Texto: Thaíse Torres
Fotografia: Paulo de Araújo, Iano Andrade e Ueslei Marcelino
Acervo: Fundação Darcy Ribeiro
Recortes da mais importante cerimônia dos povos do Alto Xingu, as fotos deste ensaio são uma publicação inédita do Kuarup em homenagem ao fundador da Universidade de Brasília. Feitas em 2012, hoje as imagens celebram o centenário do antropólogo e rememoram seu legado. Darcy, presente
O ano é 2012. No Alto Xingu, indígenas Yawalapíti e povos vizinhos se unem para homenagear Darcy Ribeiro, falecido em 1997. Dança, canto, luta, celebração e reconhecimento ao etnólogo que transformou sua atividade acadêmica em convivência, admiração e respeito.
O ritual Kuarup lembra os mortos ilustres. “Estão dando amor puro e pleno, liberando a alma de Darcy do mundo terreno para os céus”, afirmou Paulo Ribeiro. O sobrinho do antropólogo, junto a outros convidados, participou da cerimônia na região amazônica.

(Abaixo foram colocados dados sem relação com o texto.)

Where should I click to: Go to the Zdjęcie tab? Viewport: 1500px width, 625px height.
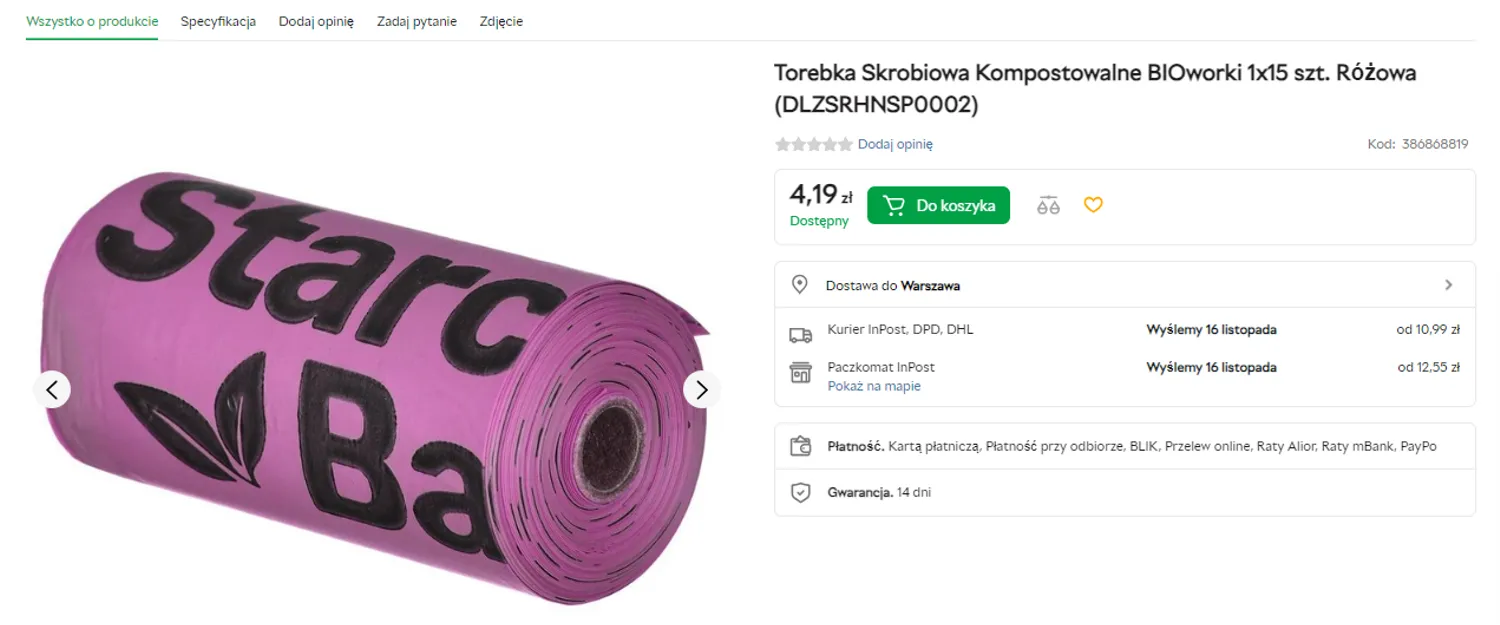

Para tomar parte do Kuarup, o então presidente da Fundação Darcy Ribeiro passou por um processo de purificação. Seu corpo foi arranhado e coberto de padronagens em pinturas pretas, feitas com óleo de pequi e carvão, e vermelhas, de urucum. Chegava a hora de se juntar ao momento simbólico no qual os indígenas choram seus mortos para secar a tristeza e celebrar a vida.
Durante os dias de Kuarup, oferece-se biju e peixe em fartura aos convidados. É um momento de integração, boas-vindas e celebração da amizade.
A cerimônia é realizada uma vez ao ano, geralmente no início do segundo semestre. Antes, os povos viveram meses de luto, que se encerra com a última sequência de atos ritualísticos.
Após a chegada dos convidados de aldeias vizinhas, começa o corte de troncos, escolhidos dias antes para representar os homenageados. O pedaço de madeira, carpido como o corpo que ali estaria, é decorado com enfeites em meio a cantos ritualísticos.
À noite, o momento de ressurreição simbólica é marcado por emoção. Choros e cantos anunciam os primeiros raios de Sol. Então, a alma se desprende do mundo material. Faz-se uma grande roda de dança e, depois, começam as competições de luta huka huka.
Após as lutas, cada aldeia oferece produtos de sua especialidade, e o ritual encerra-se com o lançamento do tronco às águas do rio.